WORK INSTRUCTIONS: Each line of the data below must be reproduced without any change.

DATA PROVIDED:
========
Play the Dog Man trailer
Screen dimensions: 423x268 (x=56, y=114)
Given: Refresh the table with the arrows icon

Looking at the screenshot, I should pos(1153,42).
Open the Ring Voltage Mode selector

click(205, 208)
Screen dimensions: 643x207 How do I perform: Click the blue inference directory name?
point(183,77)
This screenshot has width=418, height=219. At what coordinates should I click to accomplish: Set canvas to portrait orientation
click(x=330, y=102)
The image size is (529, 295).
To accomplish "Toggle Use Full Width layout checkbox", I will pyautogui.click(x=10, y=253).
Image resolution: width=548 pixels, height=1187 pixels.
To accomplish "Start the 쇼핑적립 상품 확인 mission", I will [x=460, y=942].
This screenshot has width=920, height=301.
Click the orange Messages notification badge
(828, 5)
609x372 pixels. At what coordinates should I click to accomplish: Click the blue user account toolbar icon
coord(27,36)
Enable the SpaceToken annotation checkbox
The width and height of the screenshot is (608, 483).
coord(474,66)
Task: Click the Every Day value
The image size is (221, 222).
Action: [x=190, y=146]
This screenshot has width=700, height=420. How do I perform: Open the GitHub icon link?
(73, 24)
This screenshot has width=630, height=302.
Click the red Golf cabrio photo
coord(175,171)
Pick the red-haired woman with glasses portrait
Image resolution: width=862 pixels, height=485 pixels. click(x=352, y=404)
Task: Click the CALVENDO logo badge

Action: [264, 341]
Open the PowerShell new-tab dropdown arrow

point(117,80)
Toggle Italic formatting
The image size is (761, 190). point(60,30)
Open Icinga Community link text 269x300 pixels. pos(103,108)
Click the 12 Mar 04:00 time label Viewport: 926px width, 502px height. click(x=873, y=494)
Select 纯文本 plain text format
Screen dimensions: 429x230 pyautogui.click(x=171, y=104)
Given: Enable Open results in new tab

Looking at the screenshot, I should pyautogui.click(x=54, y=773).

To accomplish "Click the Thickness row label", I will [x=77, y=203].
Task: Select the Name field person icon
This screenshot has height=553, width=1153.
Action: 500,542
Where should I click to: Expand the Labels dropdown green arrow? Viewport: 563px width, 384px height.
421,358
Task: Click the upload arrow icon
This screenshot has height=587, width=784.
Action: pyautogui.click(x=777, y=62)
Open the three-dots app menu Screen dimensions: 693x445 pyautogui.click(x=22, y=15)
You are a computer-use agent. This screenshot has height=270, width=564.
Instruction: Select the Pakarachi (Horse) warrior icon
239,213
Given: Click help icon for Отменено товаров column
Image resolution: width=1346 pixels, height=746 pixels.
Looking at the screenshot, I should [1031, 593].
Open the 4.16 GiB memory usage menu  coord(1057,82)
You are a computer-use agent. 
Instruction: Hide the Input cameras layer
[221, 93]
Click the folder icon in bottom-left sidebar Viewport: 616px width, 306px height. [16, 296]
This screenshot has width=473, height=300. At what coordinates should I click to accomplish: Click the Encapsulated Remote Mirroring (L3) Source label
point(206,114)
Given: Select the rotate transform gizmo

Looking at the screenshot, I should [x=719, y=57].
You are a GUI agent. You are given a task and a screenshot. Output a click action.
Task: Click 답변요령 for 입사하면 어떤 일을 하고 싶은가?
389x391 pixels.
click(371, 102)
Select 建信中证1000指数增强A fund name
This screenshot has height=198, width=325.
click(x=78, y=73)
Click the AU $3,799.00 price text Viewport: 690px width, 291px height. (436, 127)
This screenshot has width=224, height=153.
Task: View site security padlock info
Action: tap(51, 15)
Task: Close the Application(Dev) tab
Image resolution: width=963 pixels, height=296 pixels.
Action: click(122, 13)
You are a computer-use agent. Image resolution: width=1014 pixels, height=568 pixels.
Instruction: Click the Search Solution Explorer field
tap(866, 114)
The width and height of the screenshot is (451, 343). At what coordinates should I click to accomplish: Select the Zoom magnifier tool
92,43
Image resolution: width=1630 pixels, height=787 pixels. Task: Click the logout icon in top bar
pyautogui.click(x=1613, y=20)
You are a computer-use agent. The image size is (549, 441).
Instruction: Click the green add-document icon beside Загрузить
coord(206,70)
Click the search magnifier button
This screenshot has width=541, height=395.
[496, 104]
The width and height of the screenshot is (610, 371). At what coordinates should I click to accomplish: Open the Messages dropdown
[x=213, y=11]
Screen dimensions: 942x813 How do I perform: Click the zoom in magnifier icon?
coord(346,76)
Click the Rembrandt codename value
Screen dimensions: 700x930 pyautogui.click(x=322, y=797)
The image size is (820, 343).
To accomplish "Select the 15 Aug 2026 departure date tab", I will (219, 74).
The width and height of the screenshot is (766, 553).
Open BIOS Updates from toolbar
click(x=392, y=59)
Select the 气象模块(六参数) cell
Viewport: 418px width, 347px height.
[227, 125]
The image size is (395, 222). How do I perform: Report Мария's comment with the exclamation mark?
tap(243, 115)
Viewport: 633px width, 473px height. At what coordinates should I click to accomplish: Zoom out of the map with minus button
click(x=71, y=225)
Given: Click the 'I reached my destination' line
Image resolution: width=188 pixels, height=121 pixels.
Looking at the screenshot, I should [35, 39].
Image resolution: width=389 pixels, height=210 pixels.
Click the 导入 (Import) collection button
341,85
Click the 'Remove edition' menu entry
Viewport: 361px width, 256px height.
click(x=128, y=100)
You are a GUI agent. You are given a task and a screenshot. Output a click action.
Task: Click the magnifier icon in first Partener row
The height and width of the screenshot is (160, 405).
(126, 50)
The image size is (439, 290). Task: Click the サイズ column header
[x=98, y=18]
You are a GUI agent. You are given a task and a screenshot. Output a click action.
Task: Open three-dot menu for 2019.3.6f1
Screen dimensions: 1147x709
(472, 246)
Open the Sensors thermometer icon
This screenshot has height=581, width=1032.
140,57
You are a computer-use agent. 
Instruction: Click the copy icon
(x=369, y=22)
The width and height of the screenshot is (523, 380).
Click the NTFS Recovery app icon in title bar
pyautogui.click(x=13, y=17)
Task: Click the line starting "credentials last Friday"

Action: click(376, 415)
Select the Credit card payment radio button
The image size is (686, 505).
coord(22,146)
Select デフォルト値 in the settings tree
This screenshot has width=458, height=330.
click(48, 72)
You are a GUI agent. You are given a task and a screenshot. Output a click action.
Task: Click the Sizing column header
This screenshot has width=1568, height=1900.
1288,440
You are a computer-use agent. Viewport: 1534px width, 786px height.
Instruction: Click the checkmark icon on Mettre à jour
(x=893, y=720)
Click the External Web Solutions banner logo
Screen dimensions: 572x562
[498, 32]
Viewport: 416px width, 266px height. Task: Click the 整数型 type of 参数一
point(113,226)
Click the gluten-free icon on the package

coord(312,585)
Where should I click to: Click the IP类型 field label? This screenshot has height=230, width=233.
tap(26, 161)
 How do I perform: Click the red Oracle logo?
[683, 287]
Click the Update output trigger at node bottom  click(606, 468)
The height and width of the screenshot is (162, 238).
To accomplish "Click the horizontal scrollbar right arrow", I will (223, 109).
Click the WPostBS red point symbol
========
EXERCISE RESPONSE:
Play the Dog Man trailer
Screen dimensions: 423x268 (x=56, y=114)
Given: Refresh the table with the arrows icon

Looking at the screenshot, I should pos(1153,42).
Open the Ring Voltage Mode selector

click(205, 208)
Screen dimensions: 643x207 How do I perform: Click the blue inference directory name?
point(183,77)
This screenshot has width=418, height=219. At what coordinates should I click to accomplish: Set canvas to portrait orientation
click(x=330, y=102)
The image size is (529, 295).
To accomplish "Toggle Use Full Width layout checkbox", I will pyautogui.click(x=10, y=253).
Image resolution: width=548 pixels, height=1187 pixels.
To accomplish "Start the 쇼핑적립 상품 확인 mission", I will [x=460, y=942].
This screenshot has width=920, height=301.
Click the orange Messages notification badge
(828, 5)
609x372 pixels. At what coordinates should I click to accomplish: Click the blue user account toolbar icon
coord(27,36)
Enable the SpaceToken annotation checkbox
The width and height of the screenshot is (608, 483).
coord(474,66)
Task: Click the Every Day value
The image size is (221, 222).
Action: [x=190, y=146]
This screenshot has width=700, height=420. How do I perform: Open the GitHub icon link?
(73, 24)
This screenshot has width=630, height=302.
Click the red Golf cabrio photo
coord(175,171)
Pick the red-haired woman with glasses portrait
Image resolution: width=862 pixels, height=485 pixels. click(x=352, y=404)
Task: Click the CALVENDO logo badge

Action: [264, 341]
Open the PowerShell new-tab dropdown arrow

point(117,80)
Toggle Italic formatting
The image size is (761, 190). point(60,30)
Open Icinga Community link text 269x300 pixels. pos(103,108)
Click the 12 Mar 04:00 time label Viewport: 926px width, 502px height. click(x=873, y=494)
Select 纯文本 plain text format
Screen dimensions: 429x230 pyautogui.click(x=171, y=104)
Given: Enable Open results in new tab

Looking at the screenshot, I should pyautogui.click(x=54, y=773).

To accomplish "Click the Thickness row label", I will [x=77, y=203].
Task: Select the Name field person icon
This screenshot has height=553, width=1153.
Action: 500,542
Where should I click to: Expand the Labels dropdown green arrow? Viewport: 563px width, 384px height.
421,358
Task: Click the upload arrow icon
This screenshot has height=587, width=784.
Action: pyautogui.click(x=777, y=62)
Open the three-dots app menu Screen dimensions: 693x445 pyautogui.click(x=22, y=15)
You are a computer-use agent. This screenshot has height=270, width=564.
Instruction: Select the Pakarachi (Horse) warrior icon
239,213
Given: Click help icon for Отменено товаров column
Image resolution: width=1346 pixels, height=746 pixels.
Looking at the screenshot, I should [1031, 593].
Open the 4.16 GiB memory usage menu  coord(1057,82)
You are a computer-use agent. 
Instruction: Hide the Input cameras layer
[221, 93]
Click the folder icon in bottom-left sidebar Viewport: 616px width, 306px height. [16, 296]
This screenshot has width=473, height=300. At what coordinates should I click to accomplish: Click the Encapsulated Remote Mirroring (L3) Source label
point(206,114)
Given: Select the rotate transform gizmo

Looking at the screenshot, I should [x=719, y=57].
You are a GUI agent. You are given a task and a screenshot. Output a click action.
Task: Click 답변요령 for 입사하면 어떤 일을 하고 싶은가?
389x391 pixels.
click(371, 102)
Select 建信中证1000指数增强A fund name
This screenshot has height=198, width=325.
click(x=78, y=73)
Click the AU $3,799.00 price text Viewport: 690px width, 291px height. (436, 127)
This screenshot has width=224, height=153.
Task: View site security padlock info
Action: tap(51, 15)
Task: Close the Application(Dev) tab
Image resolution: width=963 pixels, height=296 pixels.
Action: click(122, 13)
You are a computer-use agent. Image resolution: width=1014 pixels, height=568 pixels.
Instruction: Click the Search Solution Explorer field
tap(866, 114)
The width and height of the screenshot is (451, 343). At what coordinates should I click to accomplish: Select the Zoom magnifier tool
92,43
Image resolution: width=1630 pixels, height=787 pixels. Task: Click the logout icon in top bar
pyautogui.click(x=1613, y=20)
You are a computer-use agent. The image size is (549, 441).
Instruction: Click the green add-document icon beside Загрузить
coord(206,70)
Click the search magnifier button
This screenshot has width=541, height=395.
[496, 104]
The width and height of the screenshot is (610, 371). At what coordinates should I click to accomplish: Open the Messages dropdown
[x=213, y=11]
Screen dimensions: 942x813 How do I perform: Click the zoom in magnifier icon?
coord(346,76)
Click the Rembrandt codename value
Screen dimensions: 700x930 pyautogui.click(x=322, y=797)
The image size is (820, 343).
To accomplish "Select the 15 Aug 2026 departure date tab", I will (219, 74).
The width and height of the screenshot is (766, 553).
Open BIOS Updates from toolbar
click(x=392, y=59)
Select the 气象模块(六参数) cell
Viewport: 418px width, 347px height.
[227, 125]
The image size is (395, 222). How do I perform: Report Мария's comment with the exclamation mark?
tap(243, 115)
Viewport: 633px width, 473px height. At what coordinates should I click to accomplish: Zoom out of the map with minus button
click(x=71, y=225)
Given: Click the 'I reached my destination' line
Image resolution: width=188 pixels, height=121 pixels.
Looking at the screenshot, I should [35, 39].
Image resolution: width=389 pixels, height=210 pixels.
Click the 导入 (Import) collection button
341,85
Click the 'Remove edition' menu entry
Viewport: 361px width, 256px height.
click(x=128, y=100)
You are a GUI agent. You are given a task and a screenshot. Output a click action.
Task: Click the magnifier icon in first Partener row
The height and width of the screenshot is (160, 405).
(126, 50)
The image size is (439, 290). Task: Click the サイズ column header
[x=98, y=18]
You are a GUI agent. You are given a task and a screenshot. Output a click action.
Task: Open three-dot menu for 2019.3.6f1
Screen dimensions: 1147x709
(472, 246)
Open the Sensors thermometer icon
This screenshot has height=581, width=1032.
140,57
You are a computer-use agent. 
Instruction: Click the copy icon
(x=369, y=22)
The width and height of the screenshot is (523, 380).
Click the NTFS Recovery app icon in title bar
pyautogui.click(x=13, y=17)
Task: Click the line starting "credentials last Friday"

Action: click(376, 415)
Select the Credit card payment radio button
The image size is (686, 505).
coord(22,146)
Select デフォルト値 in the settings tree
This screenshot has width=458, height=330.
click(48, 72)
You are a GUI agent. You are given a task and a screenshot. Output a click action.
Task: Click the Sizing column header
This screenshot has width=1568, height=1900.
1288,440
You are a computer-use agent. Viewport: 1534px width, 786px height.
Instruction: Click the checkmark icon on Mettre à jour
(x=893, y=720)
Click the External Web Solutions banner logo
Screen dimensions: 572x562
[498, 32]
Viewport: 416px width, 266px height. Task: Click the 整数型 type of 参数一
point(113,226)
Click the gluten-free icon on the package

coord(312,585)
Where should I click to: Click the IP类型 field label? This screenshot has height=230, width=233.
tap(26, 161)
 How do I perform: Click the red Oracle logo?
[683, 287]
Click the Update output trigger at node bottom  click(606, 468)
The height and width of the screenshot is (162, 238).
To accomplish "Click the horizontal scrollbar right arrow", I will (223, 109).
Click the WPostBS red point symbol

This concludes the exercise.